A mediados del siglo XIX la situación social no era muy
halagüeña. Por aquella época el índice de analfabetismo era altísimo, rozando
el 70 por ciento; es decir, siete de cada 10 personas eran analfabetas. En
pueblos como Daimiel (Ciudad Real), en donde va a transcurrir esta historia,
las calles eran de tierra, no existía alcantarillado y no había agua corriente
en las casas. Eso sí, un buen número de ellas (más de mil) disponían de un pozo
del que extraían agua potable para su consumo y utilización en la limpieza.

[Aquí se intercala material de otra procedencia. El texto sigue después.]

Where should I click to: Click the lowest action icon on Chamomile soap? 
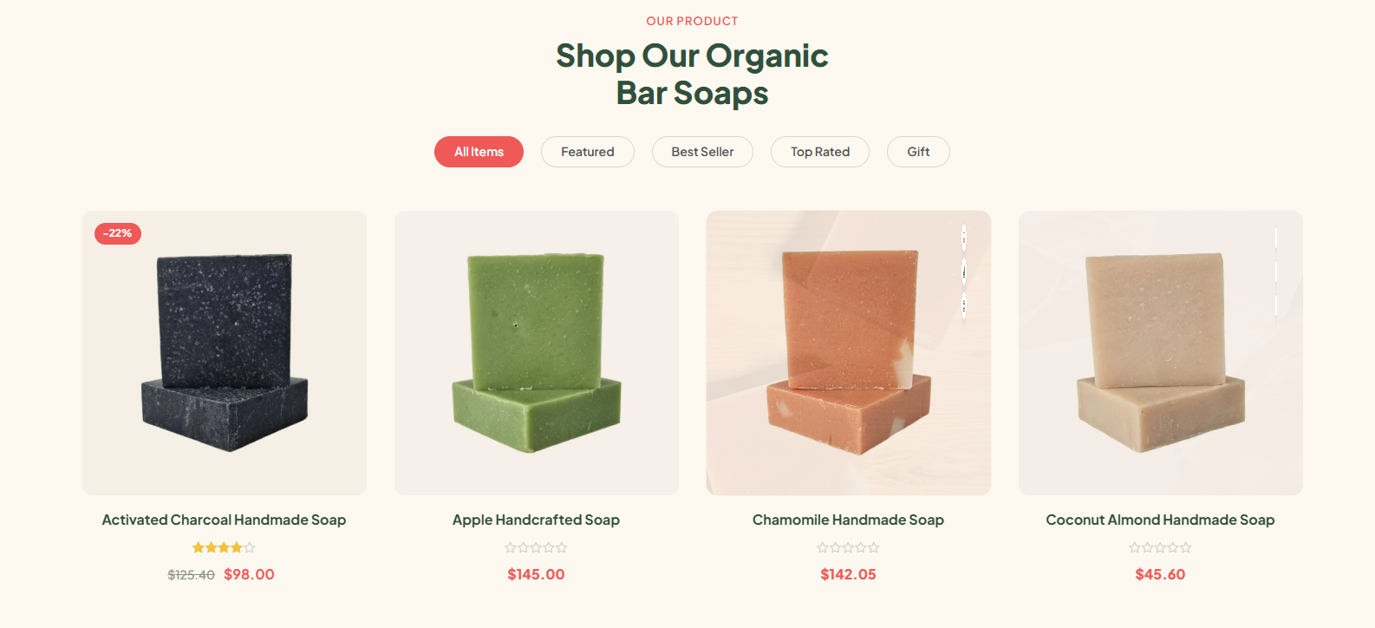coord(964,305)
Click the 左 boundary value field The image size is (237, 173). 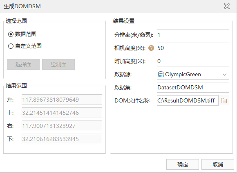click(x=62, y=100)

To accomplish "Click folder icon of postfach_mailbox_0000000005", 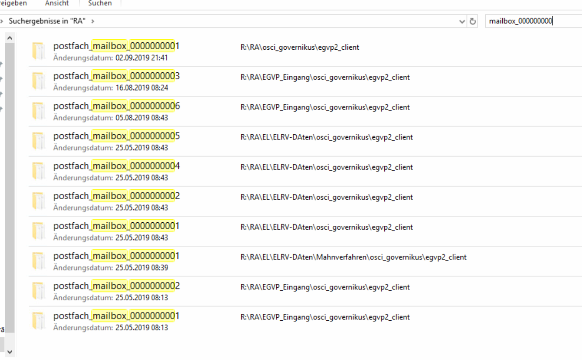I will (x=39, y=141).
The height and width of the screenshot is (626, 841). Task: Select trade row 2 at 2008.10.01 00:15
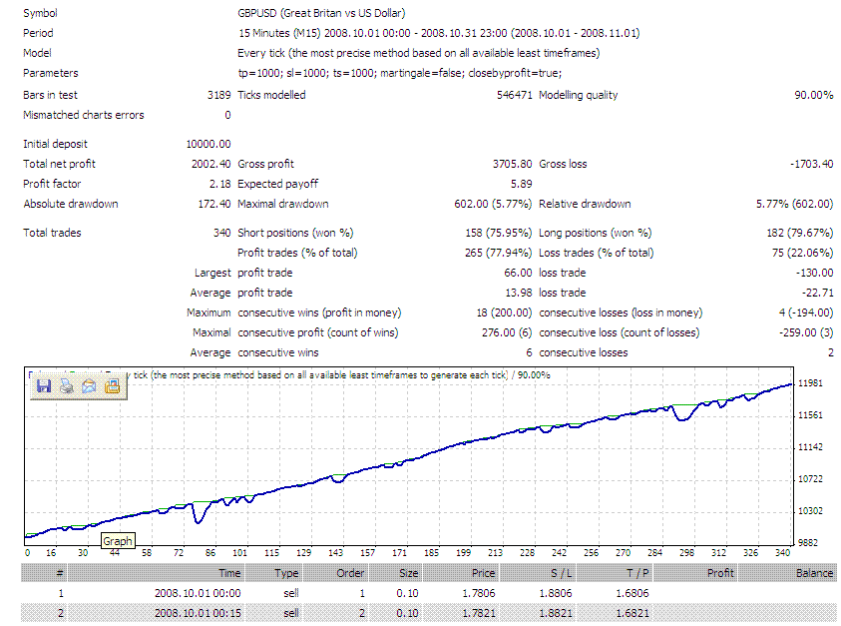(x=429, y=613)
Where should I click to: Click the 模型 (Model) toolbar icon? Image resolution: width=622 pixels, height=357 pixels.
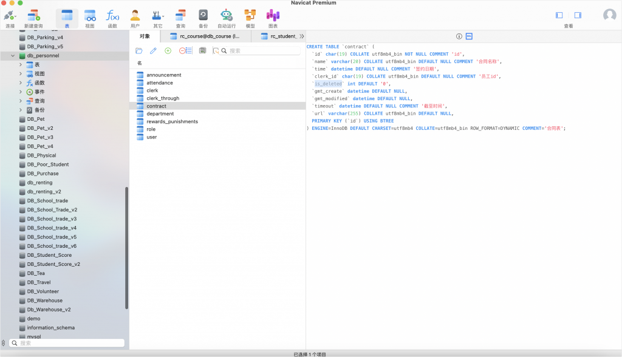coord(250,15)
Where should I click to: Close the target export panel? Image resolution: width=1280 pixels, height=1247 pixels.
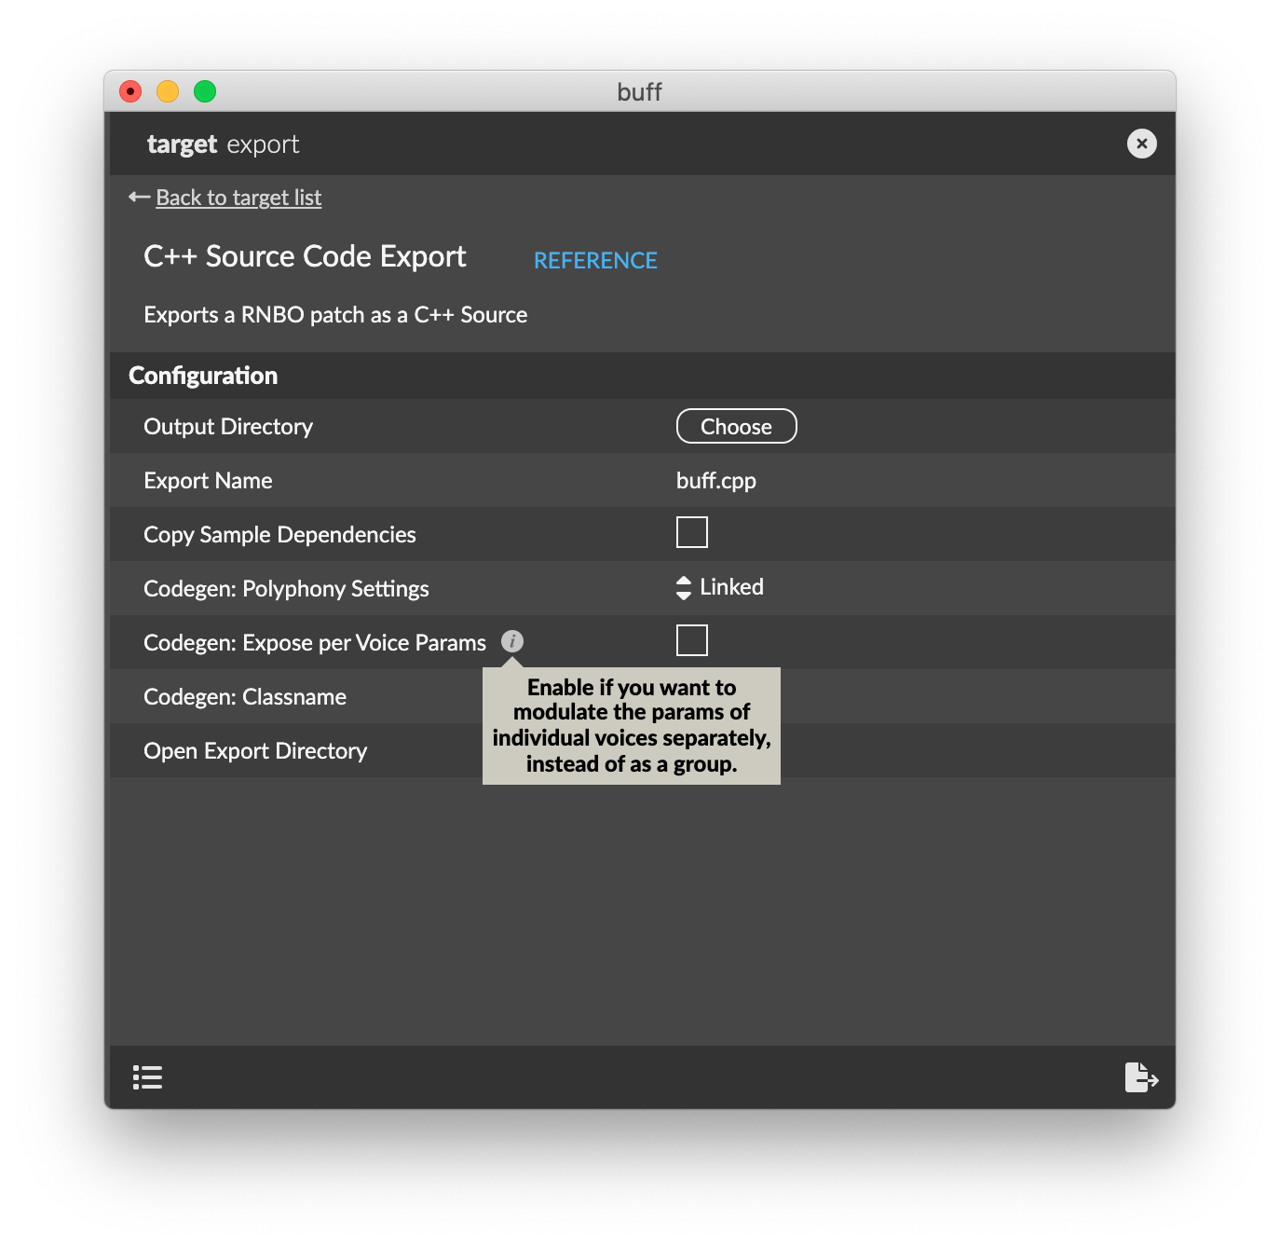point(1141,144)
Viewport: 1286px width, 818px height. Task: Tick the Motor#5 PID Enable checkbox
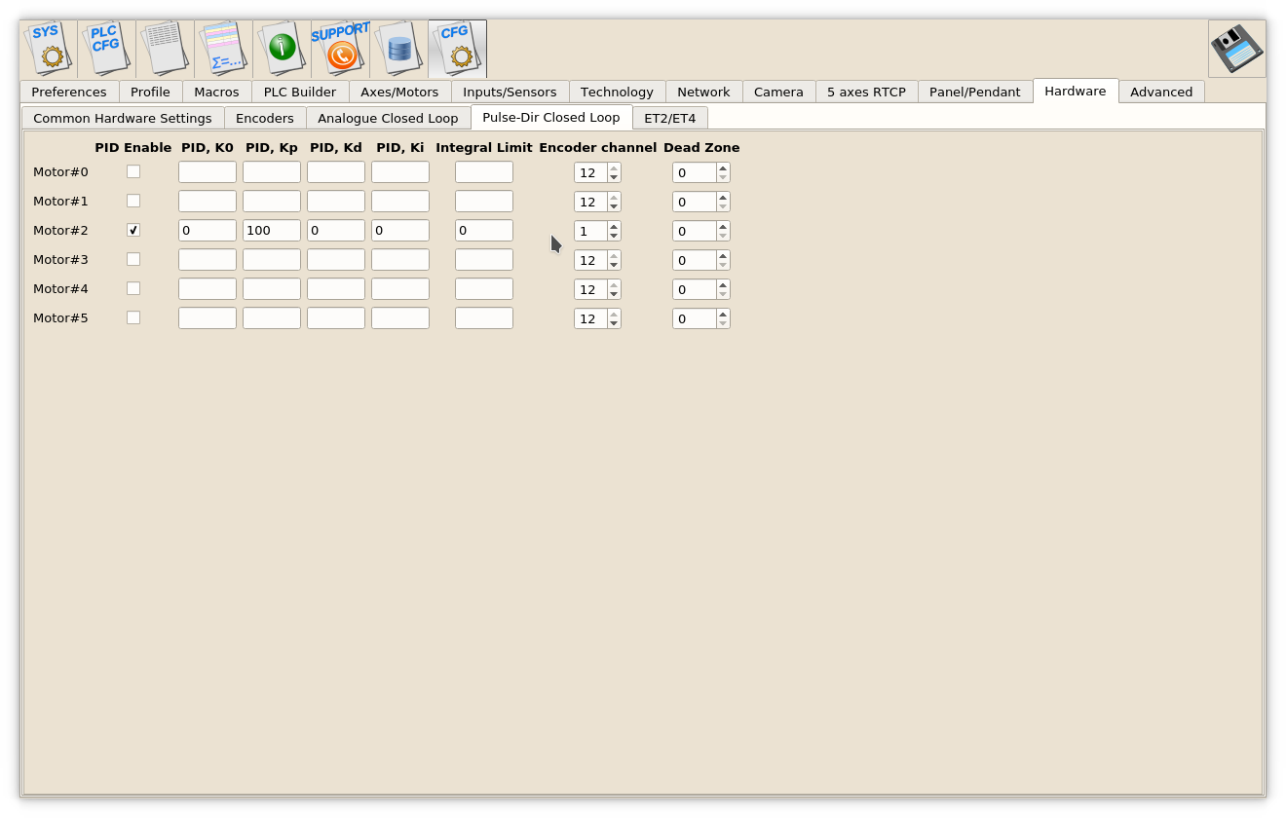point(133,318)
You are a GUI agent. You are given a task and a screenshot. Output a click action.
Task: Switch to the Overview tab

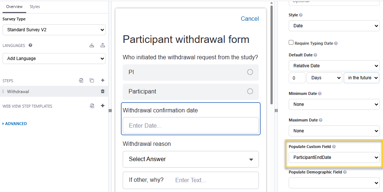click(14, 7)
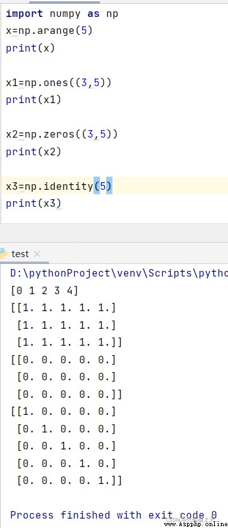Close the test run tab

(x=37, y=254)

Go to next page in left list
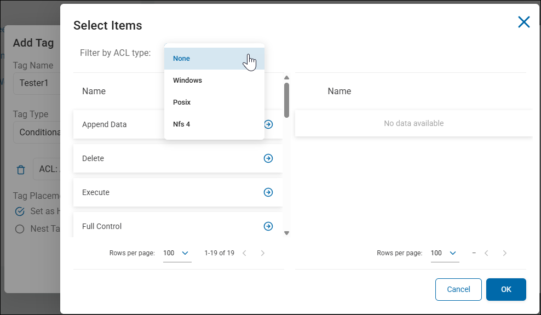point(263,253)
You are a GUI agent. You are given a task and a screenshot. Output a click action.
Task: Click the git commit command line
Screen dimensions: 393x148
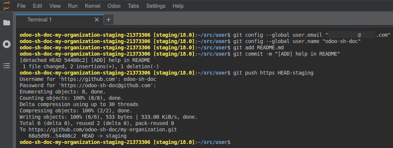(x=180, y=54)
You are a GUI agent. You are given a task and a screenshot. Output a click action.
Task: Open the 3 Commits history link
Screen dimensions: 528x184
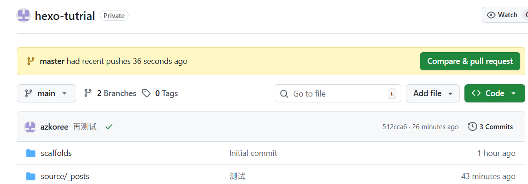point(496,127)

Claro que la gente tenía por costumbre tirar a la calle los cubos con el agua
sucia y... lo que no era agua sucia, al simple grito de “¡agua va!” para que
quedaran advertidos los eventuales transeúntes y no se viesen duchados con
semejantes inmundicias. La educación era precaria, la higiene casi inexistente,
la incultura manifiesta. Como en las casas no había agua corriente, debían
llevarla a sus dormitorios o cuartos de aseo en cubos, en donde con una jarra y
una palangana se lavaban. El váter estaba fuera de la casa, en el patio o
corral, y consistía –en el mejor de los casos- en una tabla con un agujero que
daba a un pozo a donde iban a parar las deposiciones. No se disponía de
calefacción, y el punto cálido de reunión para la familia consistía en una mesa
camilla bajo la cual se encendía un brasero, si bien en las mejores casas se
disponía de varias habitaciones con chimenea para calentar esas estancias; por
el contrario en las casas más humildes, sólo la chimenea o el lugar para
cocinar propiciaba ese calor. Siendo el clima de La Mancha extremo, los
inviernos eran muy duros en tales condiciones. Estaban de moda los
calentadores, unos recipientes de metal en donde se metía carbón encendido, y
dicho recipiente se metía dentro de la cama unos minutos antes de ir a
acostarse para dejar caliente el hueco que habría de ocupar después el cuerpo.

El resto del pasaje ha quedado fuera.